Vitaly Churkin, who served as Russia’s permanent representative to the United Nations “died suddenly” in New York on Monday morning the Russian Foreign Ministry has announced.
The untimely passing away of Ambassador Churkin, who would have turned 65 on Tuesday, was met with shock when the news was delivered during a session at the UN headquarters
— MFA Russia 🇷🇺 (@mfa_russia) February 20, 2017
Churkin was the fourth Russian diplomat do die suspiciously over the last three months, and the fifth in the last two years…should then alarm bells be ringing?
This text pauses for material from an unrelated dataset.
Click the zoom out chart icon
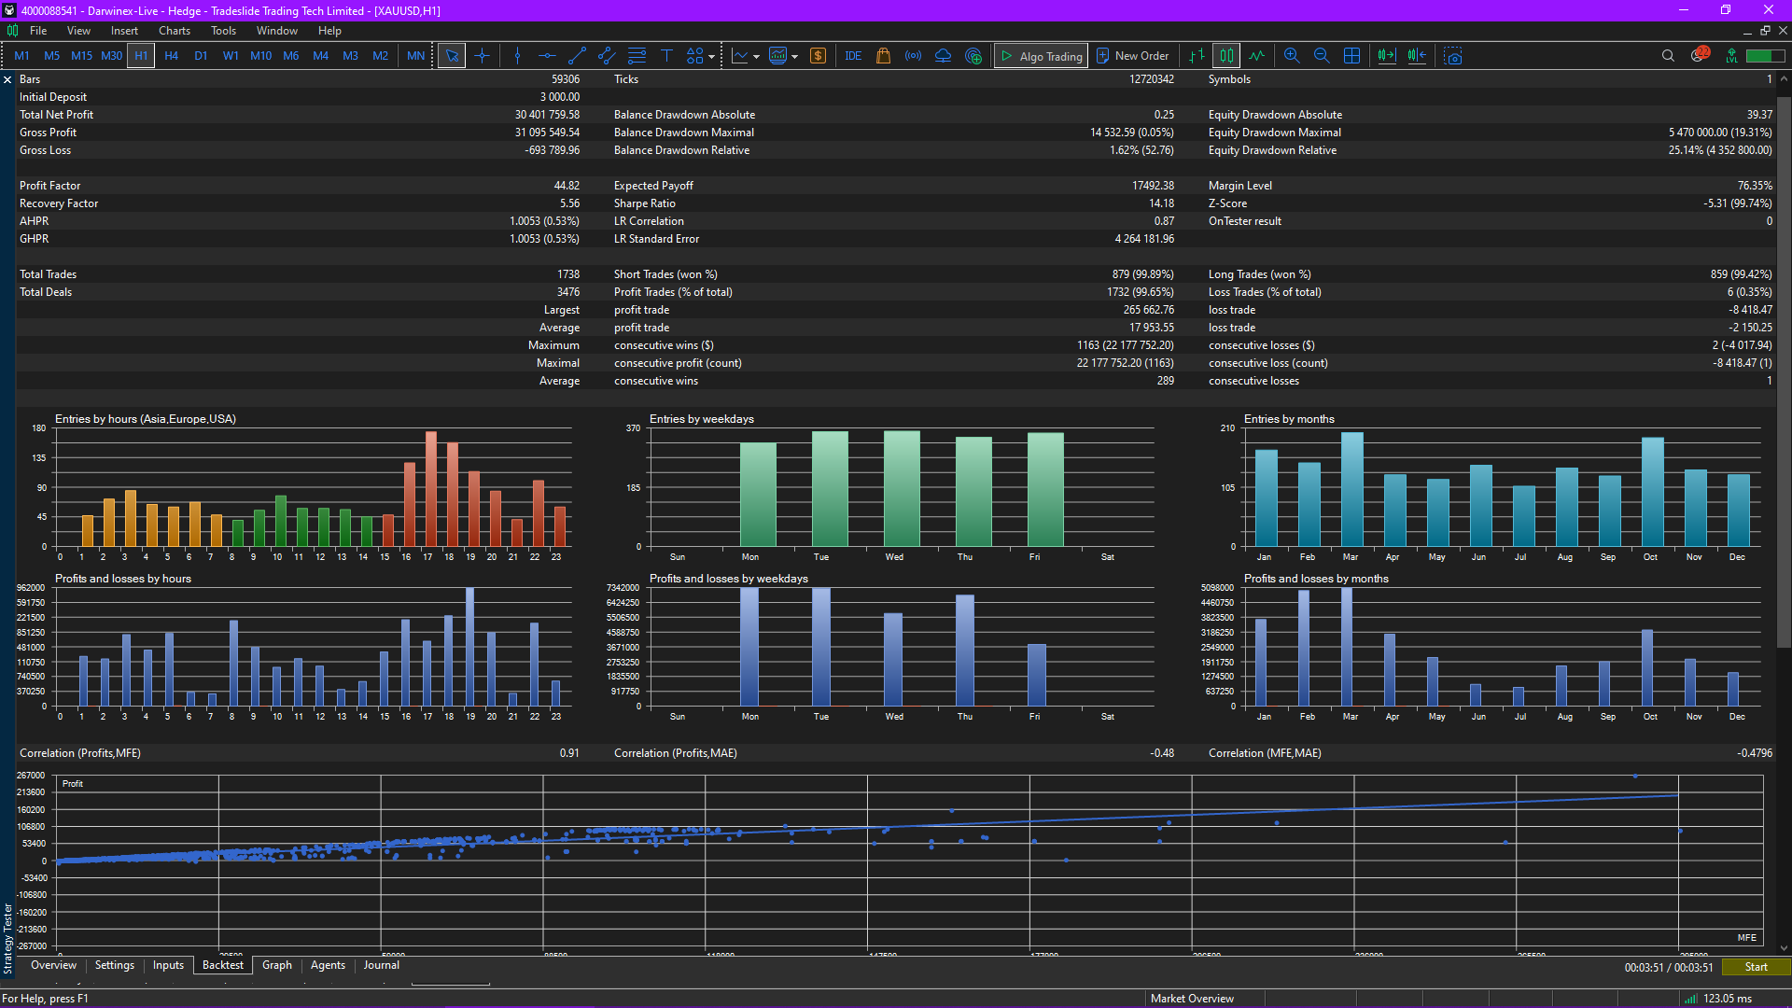The image size is (1792, 1008). pyautogui.click(x=1322, y=56)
Churkin fell ill in his office at Russia’s UN mission and was taken to Columbia Presbyterian Hospital, where he died Monday, AP reported, citing Russia’s deputy UN ambassador, Vladimir Safronkov. The cause of death wasn’t immediately known, the agency reported.
“He has been such a regular presence here that I am actually quite stunned. Our thoughts go to his family, to his friends and to his government,” Farhan Haq, deputy spokesman for the UN secretary-general’s office said, as quoted by Reuters.
“He was a strong-willed, resolute, and dutiful person, who was admired by his colleagues and envied by his enemies,” Russian Deputy Foreign Minister Sergey Ryabkov told RT.
Russia’s UN Ambassador spared no effort and devoted his life and strength “to the fight for a brighter future for this world,” Ryabkov said, adding that Churkin’s death is “a great loss not only for diplomacy, but for the country in general.”
The profession of a diplomat “has become much more hectic than it used to be in the past,” Churkin said earlier this month in an interview with RT, which was one of his last. “It is stressful,” he said.
“Unfortunately, the world has not become more stable than it used to be,” Churkin told RT’s Aleksey Yaroshevsky.
Before he was appointed to represent Russia at the UN in May 2006, the diplomat served as ambassador to Belgium, ambassador to Canada, and liaison ambassador to NATO and the Western European Union (WEU).
In the 2000s he was ambassador at large at Russia’s Foreign Ministry, while in the early 1990s he served as the special representative of the Russian president to the talks on the former Yugoslavia.